Service notice: The "QueuedInCromwell" issue is resolved. All workflows should now be running normally. If you experience further issues of this type, please report them here.
LATEST RELEASE: May 17, 2018
Release Notes can be found here.

Is there a "null" value that can be used in WDL? Could "else" statements be added to conditionals?

dheimandheiman Member, Broadie
edited July 2017 in Ask the FireCloud Team

Say I have a task that has different behavior depending on the setting of optional parameters.
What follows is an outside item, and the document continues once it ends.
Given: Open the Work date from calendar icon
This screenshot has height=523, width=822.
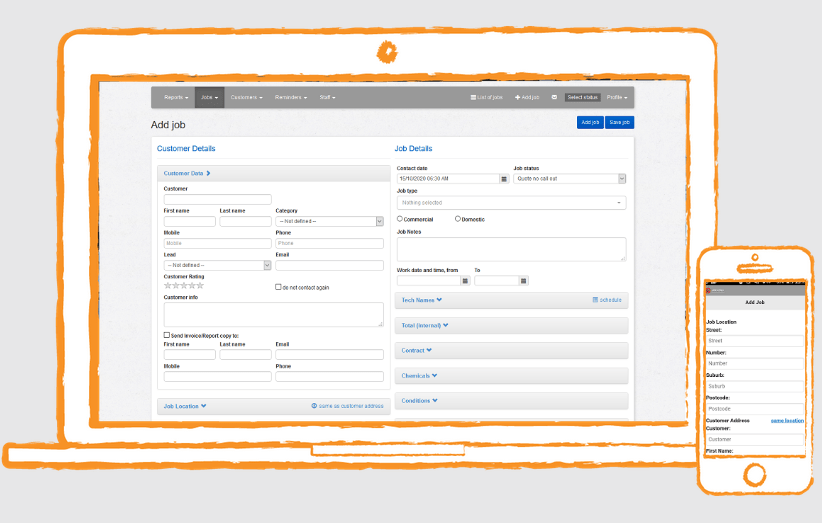Looking at the screenshot, I should (x=465, y=281).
Is there a null or undefined value in WDL that will cause the defined function to evaluate to false that I can use to effectively hide some of these parameters in the workflow section rather than basically have nearly the exact same task defined twice in my WDL?
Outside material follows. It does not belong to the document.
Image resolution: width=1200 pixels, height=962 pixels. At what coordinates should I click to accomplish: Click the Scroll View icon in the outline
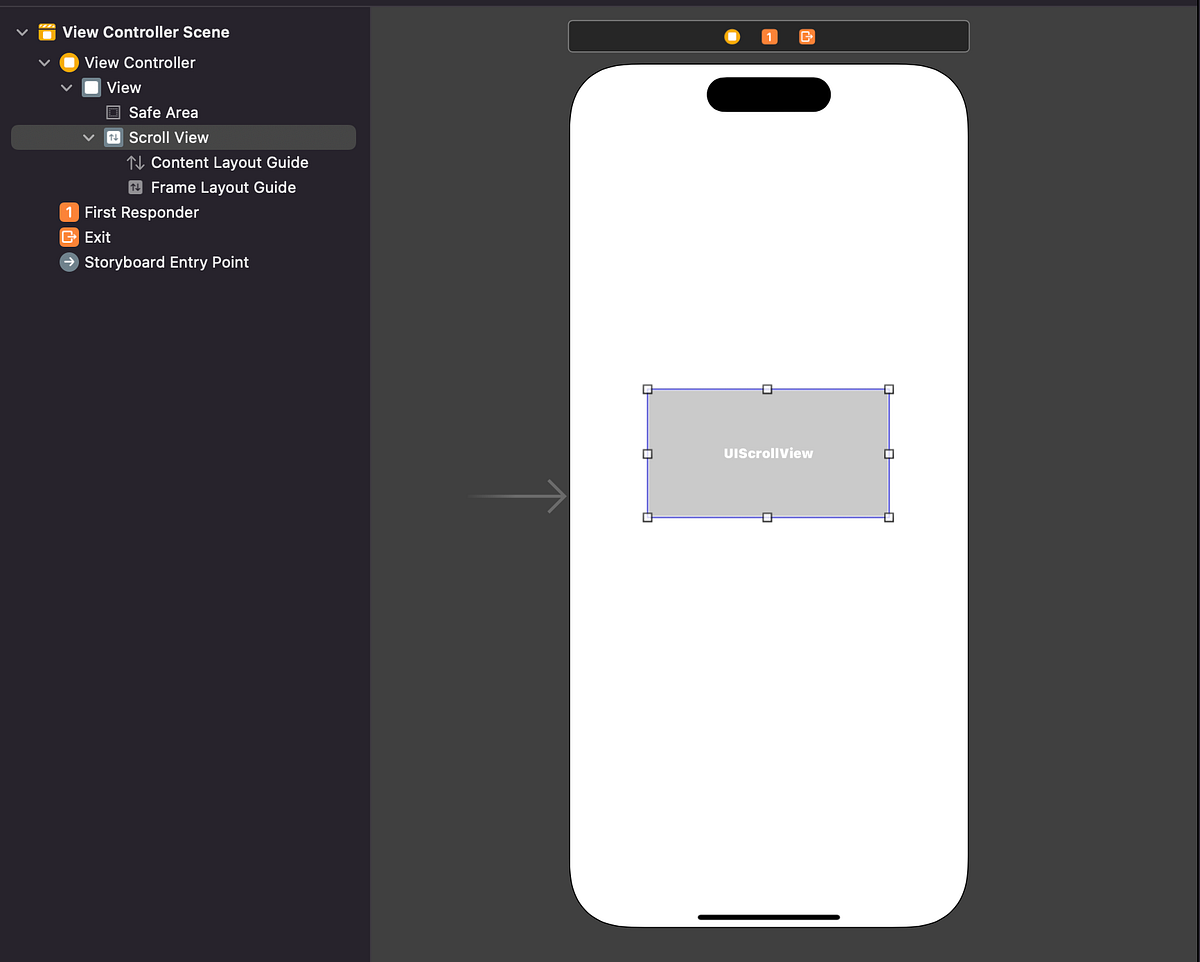click(x=114, y=137)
In the below example I have a preprocess step that only runs if unprocessed_file is defined and processed_file is undefined. Many correlations use categorical data, and may have a preprocess step to convert continuous data into categorical data via binning.
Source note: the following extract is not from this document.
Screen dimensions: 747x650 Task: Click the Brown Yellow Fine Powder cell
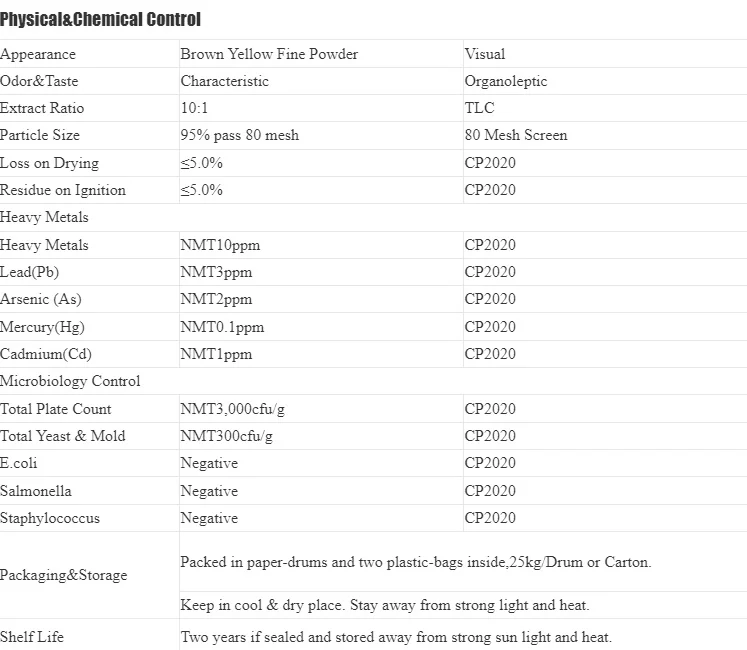pos(269,54)
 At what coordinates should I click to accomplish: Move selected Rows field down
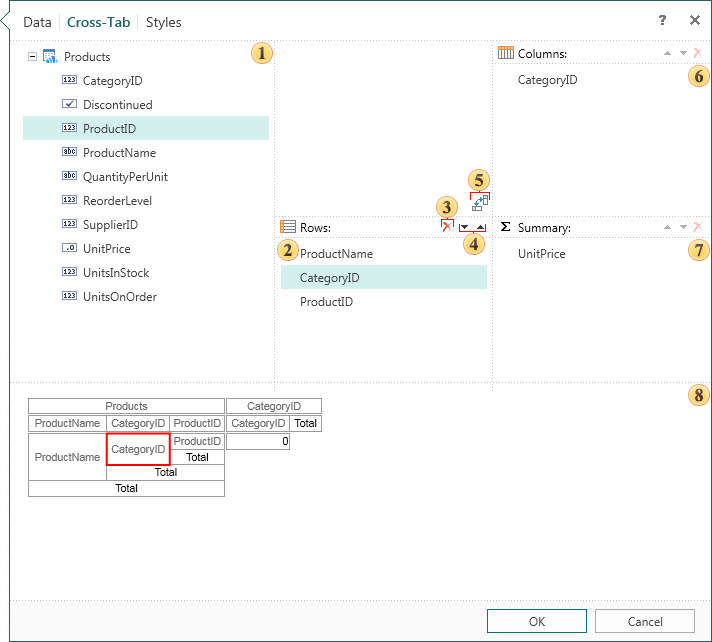point(465,228)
Additionally, there is result_archive, a zip file that is passed from task to task, with all outputs added to it, until it is finally attached as an attribute to the entity the method configuration was run on.

Because opt_preprocess is optional, the initialization of result_archive can occur either there, or in process, thus requiring a more flexible implementation of process. I do this by having two optional inputs (a File and a String), only one of which should ever be defined.

It would be really useful if there is a way to force the input result_archive to be undefined in the call process as process_alt block below, and the same for result_archive_name in the call process block. Then there would not be as much potential for accidentally breaking things in the Method Config, as my_workflow.process.result_archive_name and my_workflow.process_alt.result_archive would not be accessible to it.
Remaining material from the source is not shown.